• J Trauma · Apr 1988

    Acute cardiovascular effects of experimental spinal cord injury.

    • A Guha and C H Tator.
    • Department of Neurosurgery, Toronto Western Hospital, University of Toronto, Ontario, Canada.
    • J Trauma. 1988 Apr 1;28(4):481-90.

    AbstractThe effects of acute head injury or subarachnoid hemorrhage on the cardiovascular system (CVS) are well known, but data are lacking on the effects of acute spinal cord injury (SCI) on the CVS. The clip compression SCI rat model was used to measure changes in the mean systemic arterial pressure (mSAP), cardiac output (CO), heart rate (HR), total peripheral resistance (TPR), and central venous pressure (CVP) after SCI. Three groups of five animals each were anesthetized with chloralose-urethane: one group underwent only the surgical procedures including laminectomy, and the other two received either a 2.3- or 53.0-gm injury at the T1 spinal cord segment for 1 minute. The CO was measured using the thermodilution technique. CVS parameters were measured before injury, and then at designated times for 135 minutes after SCI. Analysis of variance and paired t-test with significance at p = 0.05 were used for analysis. There were no CVS changes as a result of anesthesia, operative time, or laminectomy alone.

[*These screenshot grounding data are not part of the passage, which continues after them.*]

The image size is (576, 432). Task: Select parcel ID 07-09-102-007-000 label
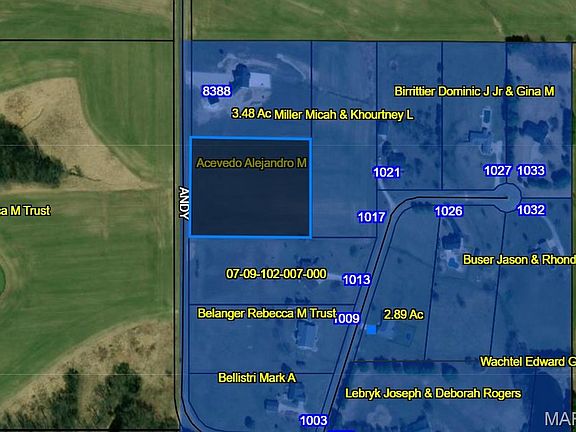276,274
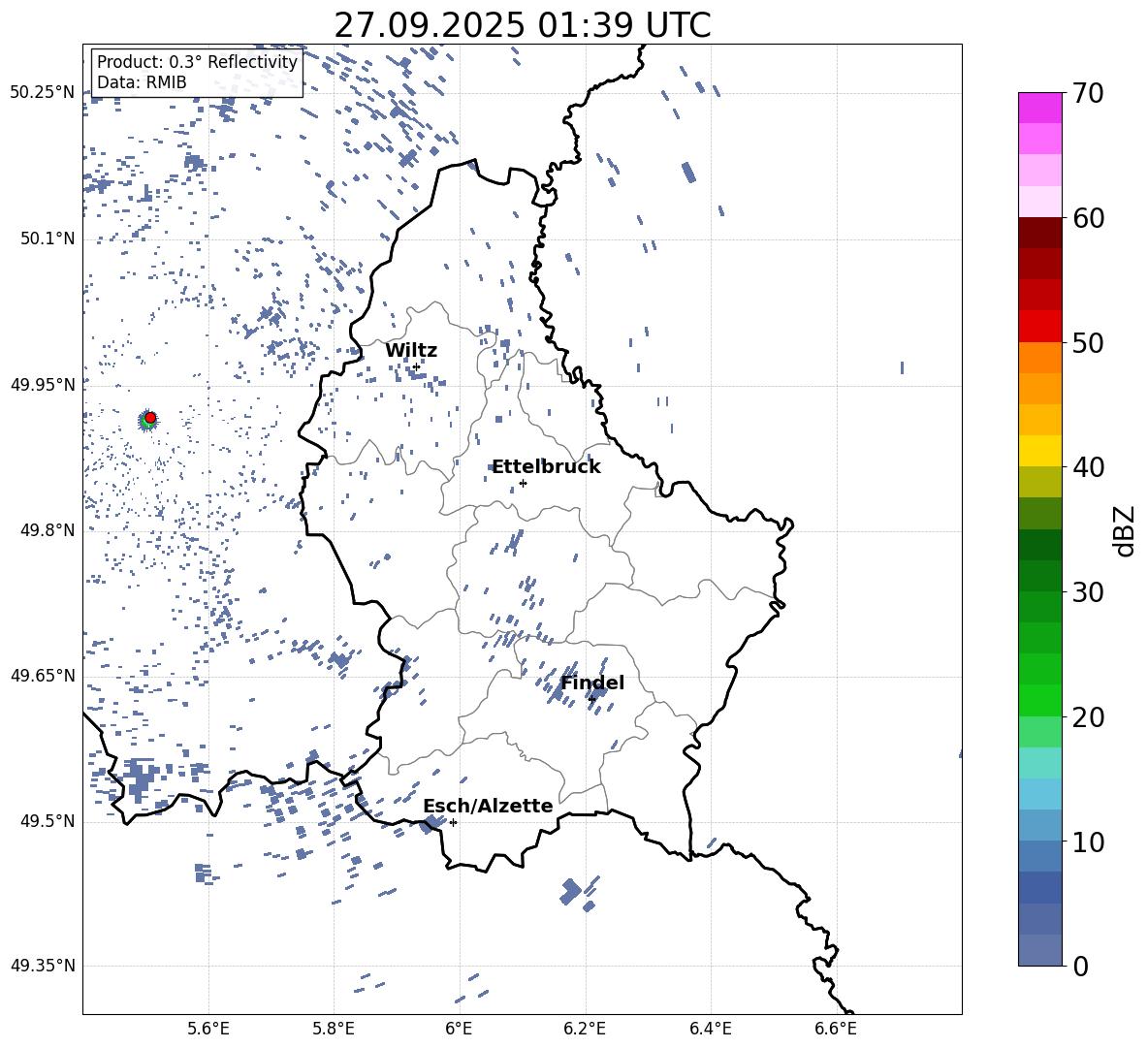Click the Esch/Alzette station cross marker
Screen dimensions: 1148x1048
[x=453, y=822]
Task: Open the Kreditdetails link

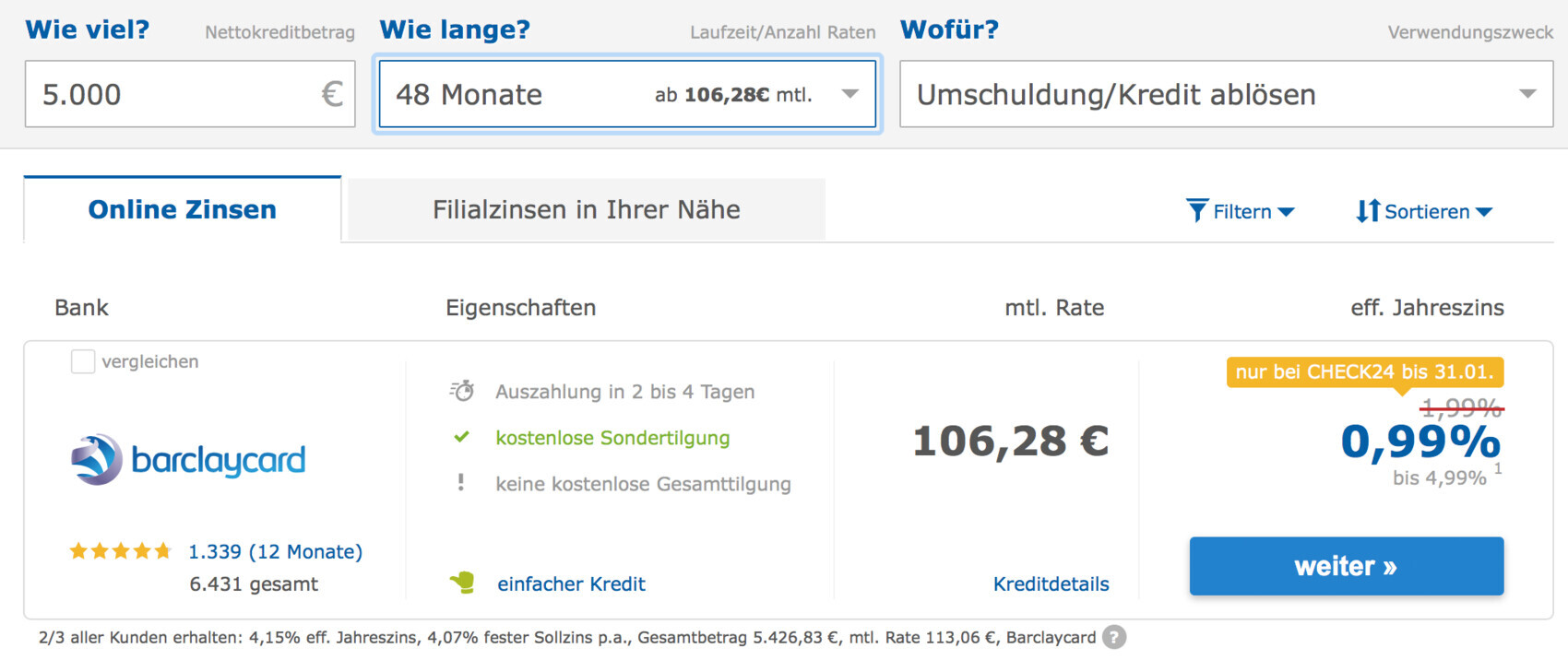Action: pyautogui.click(x=1051, y=583)
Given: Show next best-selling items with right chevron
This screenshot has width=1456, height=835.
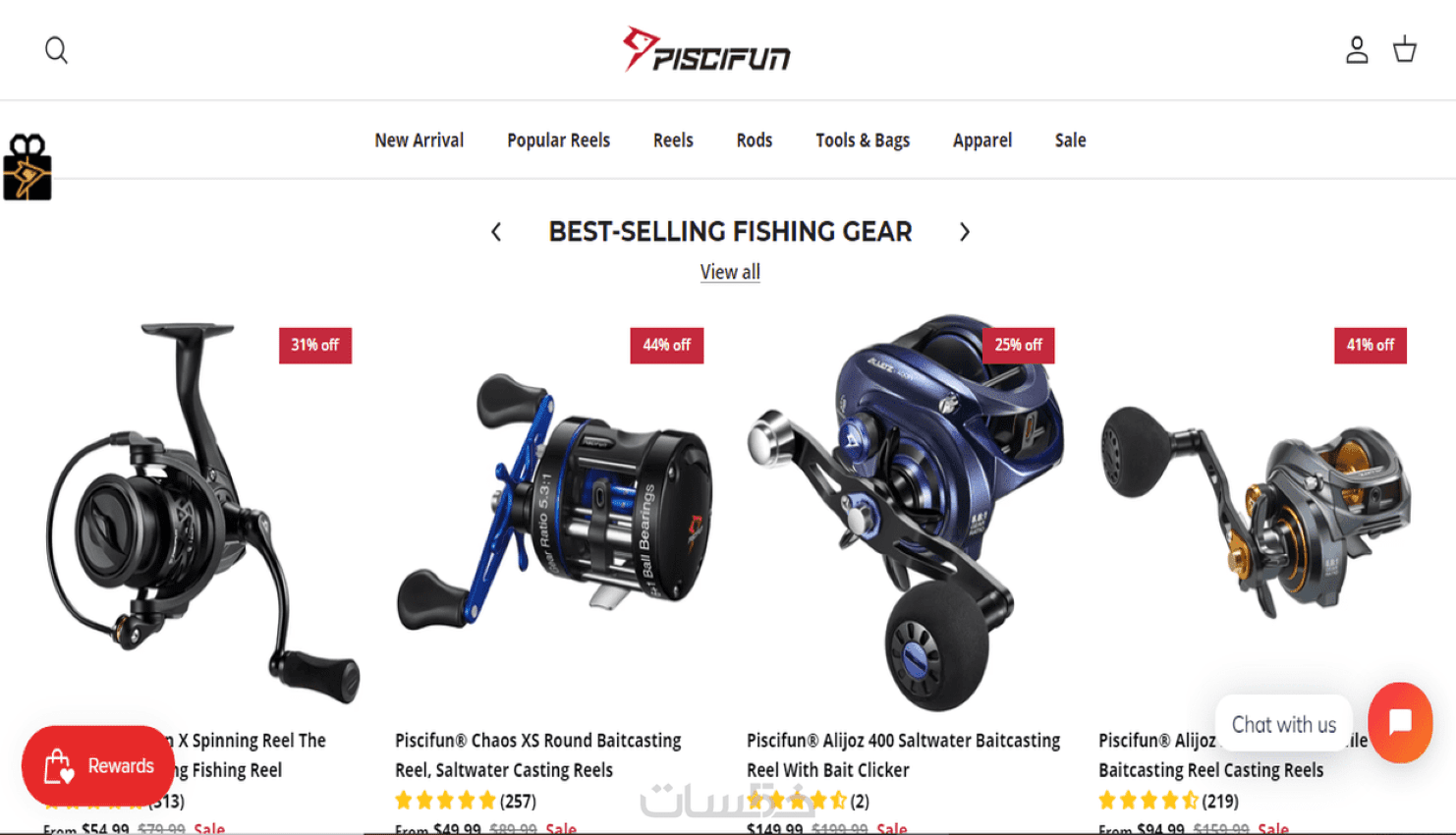Looking at the screenshot, I should [964, 232].
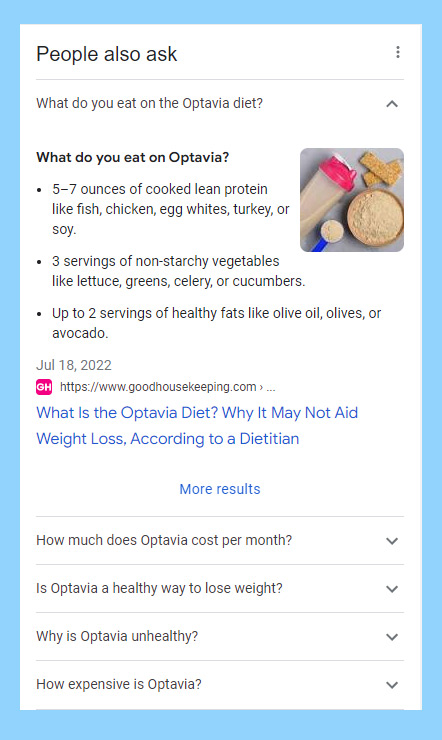Click the bold 'What do you eat on Optavia?' heading
Viewport: 442px width, 740px height.
pos(133,157)
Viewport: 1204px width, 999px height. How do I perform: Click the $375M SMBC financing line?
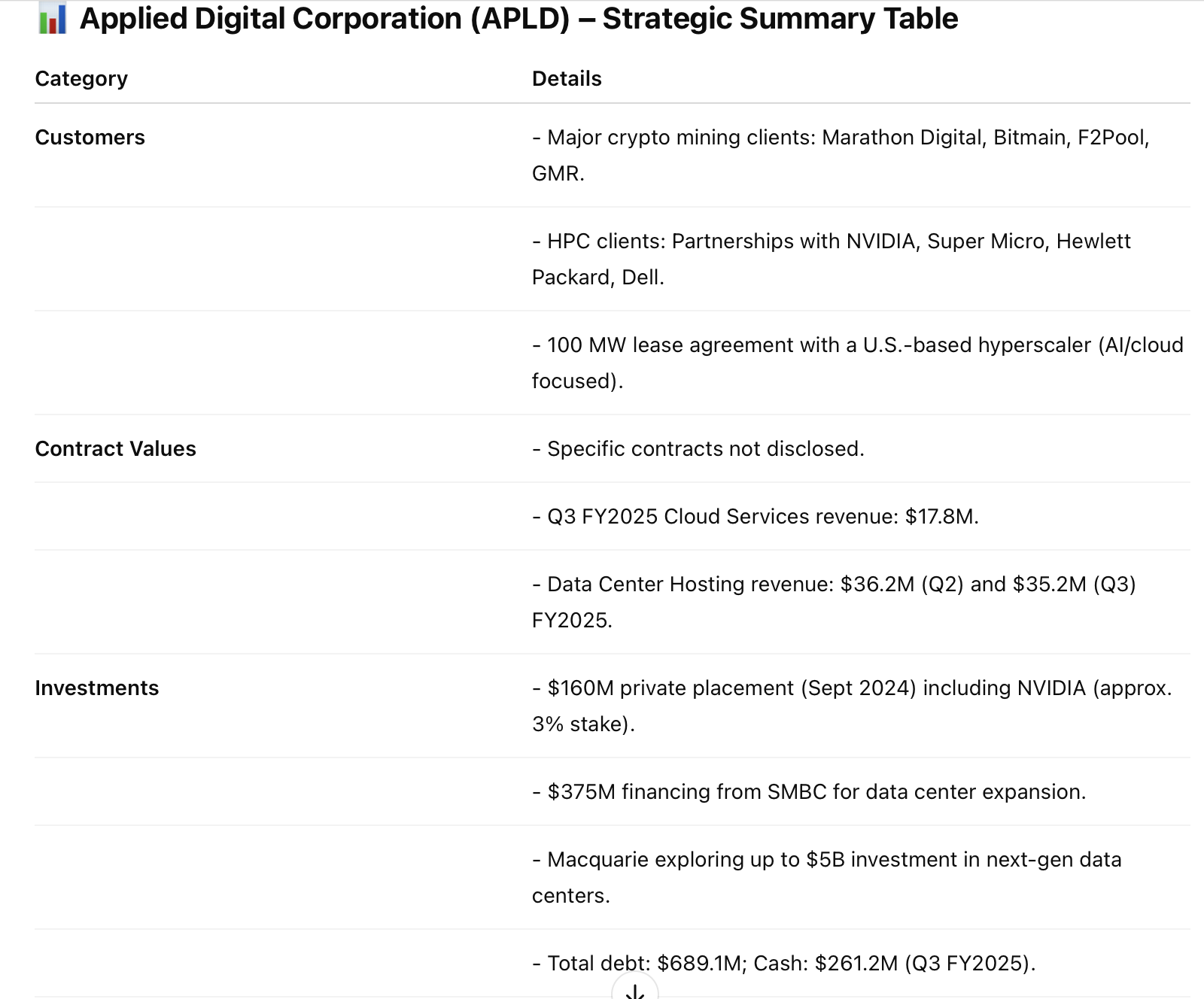tap(809, 792)
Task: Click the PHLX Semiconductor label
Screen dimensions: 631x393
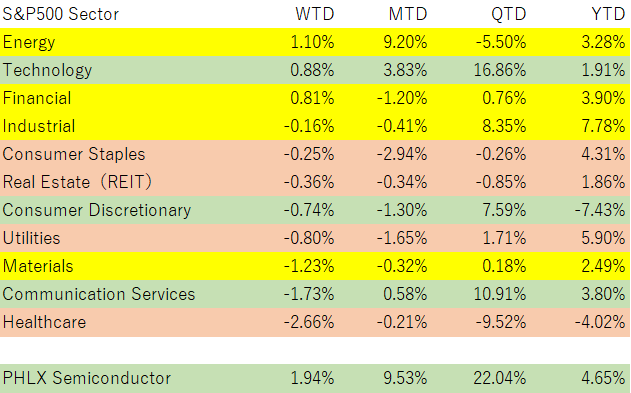Action: [x=87, y=378]
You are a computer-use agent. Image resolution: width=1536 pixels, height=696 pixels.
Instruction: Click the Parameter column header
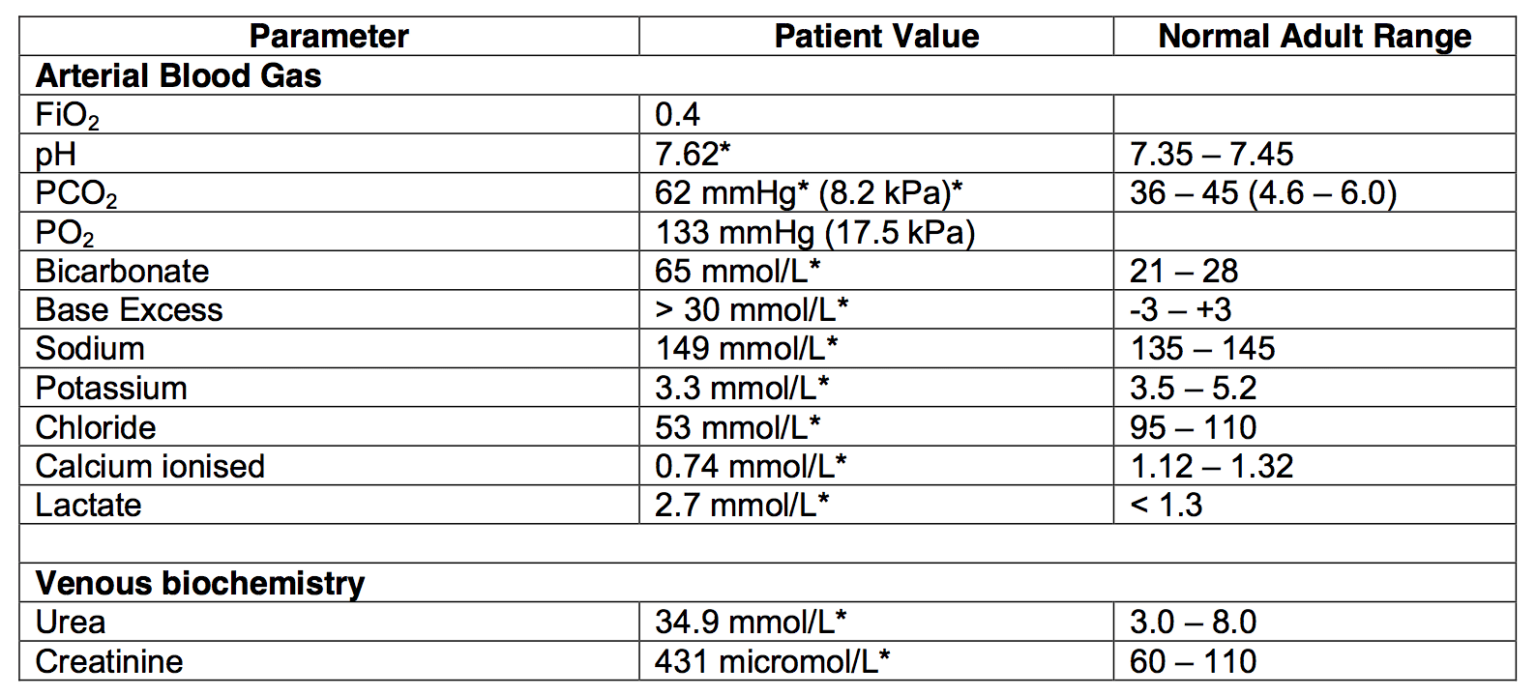pos(329,37)
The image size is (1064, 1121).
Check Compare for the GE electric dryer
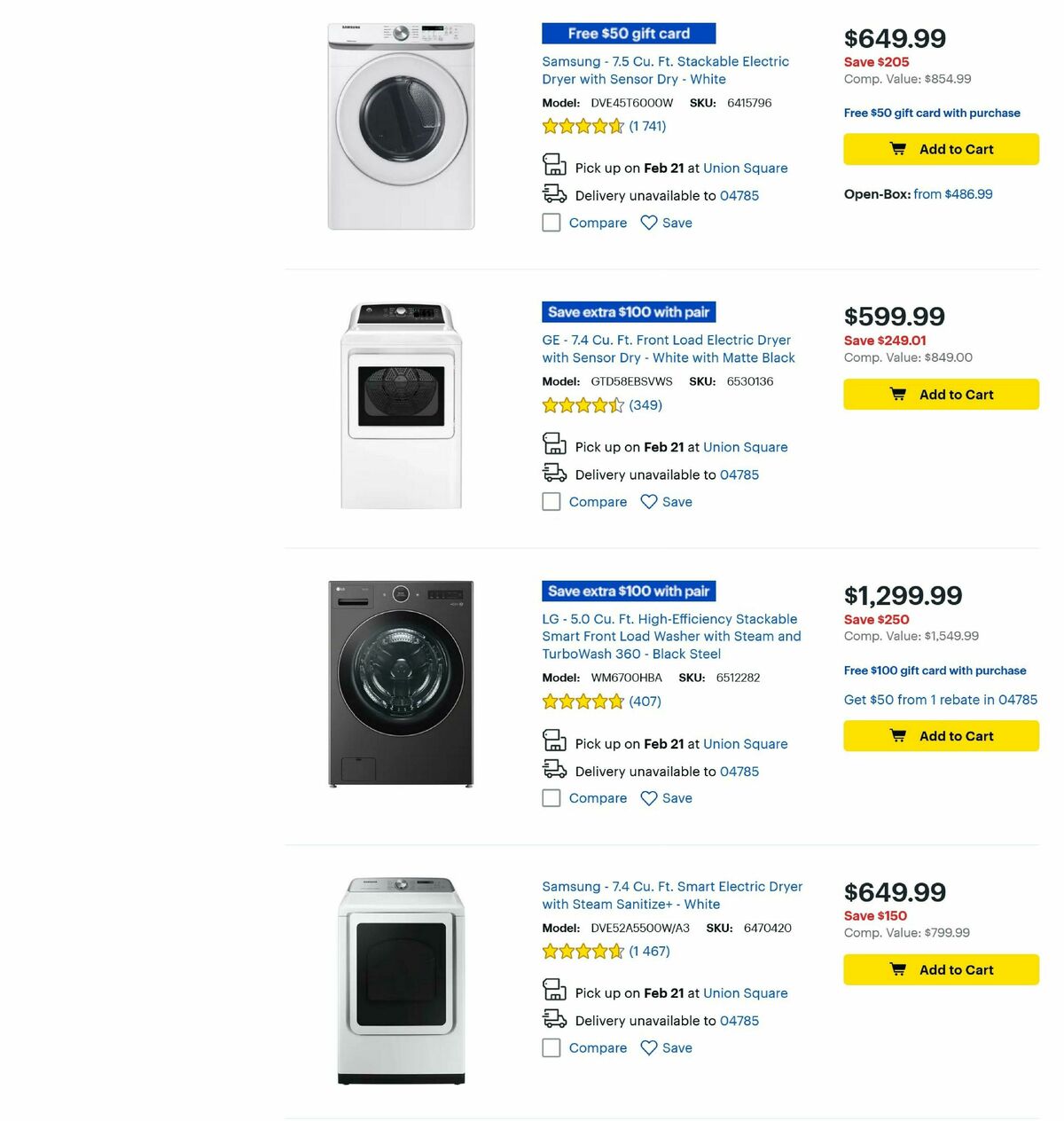551,501
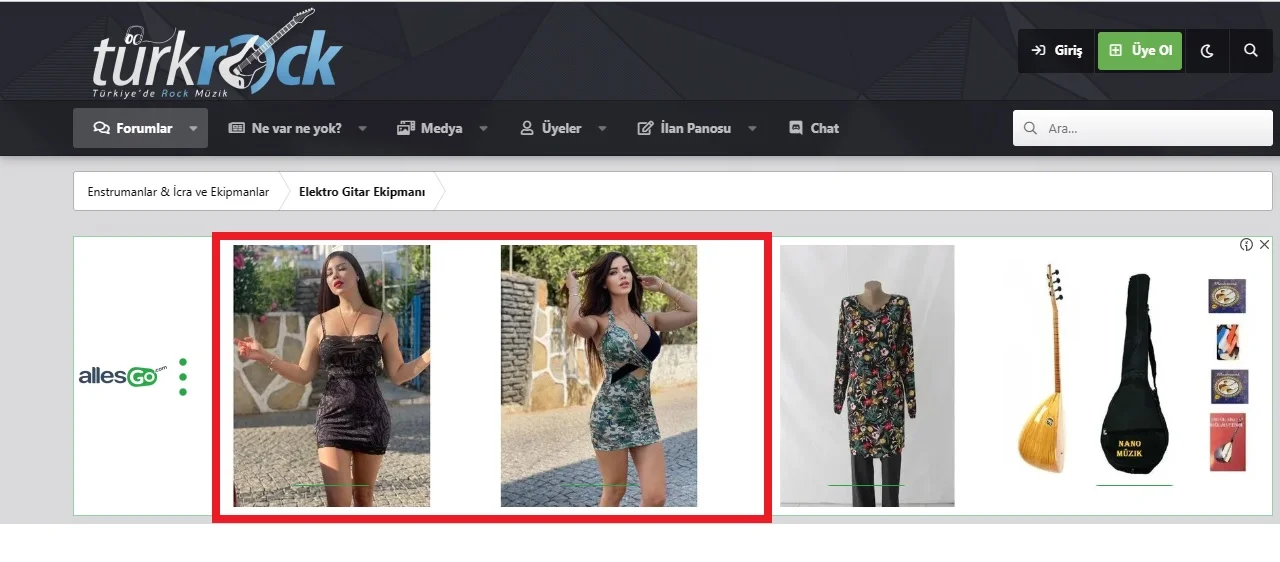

Cardiovascular system (CVS) changes occurred after the 2.3- and 53.0-gm. injuries but were significantly different only in the 53.0-gm injured animals. In this group mSAP increased from a preinjury value of 105 +/- 8 mm Hg to 178 +/- 11 mm Hg as a result of SCI, followed by a prolonged period of hypotension (46 +/- 15 mm Hg) lasting until 135 min post SCI. The CO after SCI also decreased from 394 +/- 22 to 218 +/- 29 ml/min/kg with the TPR reaching a minimal level at 45 min post SCI (265 +/- 23 to 213 +/- 29 mm Hg/ml/min gm wt), after which it returned to preinjury values. There were no significant changes in the CVP in either group. In the 53.0-gm group significant bradycardia (492 +/- 7 to 356 +/- 44 beats/min) was observed by 45 min and continued to decrease until 135 min after SCI. Thus the CVS showed two major alterations after severe SCI: post-traumatic hypotension, and a parallel decline in CO. There were no major changes in TPR, HR, or CVP, although HR ultimately declined. These findings suggest that the decline in CO was not entirely due to decreased sympathetic tone, but may also have resulted from direct myocardial injury, similar to that demonstrated after head injury or subarachnoid hemorrhage.